I was a Marine, with Bravo Company 1/1, deployed twice to the Persian Gulf, and those men are among the greatest friends I will ever know. I am in touch with many of them, but it is some of the others I am thinking about now, those characters who have faded as the world turned and we rotated out, but who left an imprint forever stamped in my mind.
I think instantly of Newberry.
Lance Corporal Newberry was a liberty risk. Everyone knew this. In a world of rigid discipline, where young Marines were routinely made to bear-crawl up the steep hills of Camp Pendleton, or run repeatedly up even steeper hills to sit under "The Tree of Knowledge," or to cover and align woodchips in front of the barracks, or to stand barefooted in the commode, wearing a gas mask and a flak jacket while singing the Marines' Hymn under a fusillade of darts, Newberry's tireless and smiling accumulation of derelictions found him most often confined to quarters, doing thousands of pushups in "incentive training" sessions, or pulling an endless series of 24-hour guard mounts around Camp Horno.
In an environment where conformity is demanded, and "instant and willing obedience to orders" is both expected and enforced, it was precisely Newberry's good-natured refusal to take anything seriously that made him beloved by all, even those whose unfortunate job it was to discipline him for yet another smiling rebuke or insouciant refusal in the face of Company Punishment or the UCMJ.
Newberry was anything but stupid.
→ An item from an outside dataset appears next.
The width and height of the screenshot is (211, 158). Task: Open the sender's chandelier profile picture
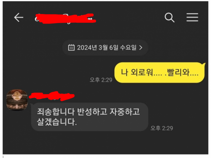tap(17, 100)
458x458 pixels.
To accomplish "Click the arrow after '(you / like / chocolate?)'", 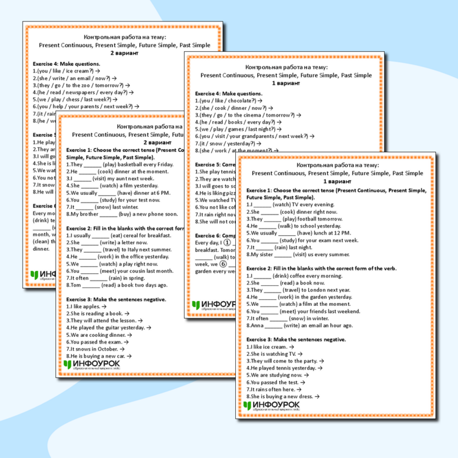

He was incredibly intelligent. He wasn't lazy, either. He worked as hard as anyone, and given his extra duties one might argue he worked much harder. He wasn't smug, or openly defiant, he wasn't a malcontent sewing disorder, and he wasn't a criminal masquerading in uniform. He was, simply, Newberry.
Newberrys are never made. They are simply born.
Newberry hailed from the deep South. Alabama, or Mississippi, or perhaps it was Georgia. I can't remember. I do remember his bright smile and his constantly sunny disposition, the eternal glow on his shoulders even in the course of a disciplinary moment. He was simply full of "Yes, Sergeants," and "Yes, Sirs," and would salute crisply before moving on to ignore or egregiously violate every order thrown his way.
Dateline: Singapore. On our second forward deployment to the Gulf, we made a liberty call in Singapore. We were given the obligatory speeches and warnings and orders to avoid the off-limits areas.
Naturally, Newberry disappeared immediately. He returned to the ship only at the last possible moment, his foot in a cast, and his head stapled from eyebrow to earlobe. He was immediately hauled to the Company Office, somewhere in the superstructure of the USS Peleliu, for office hours.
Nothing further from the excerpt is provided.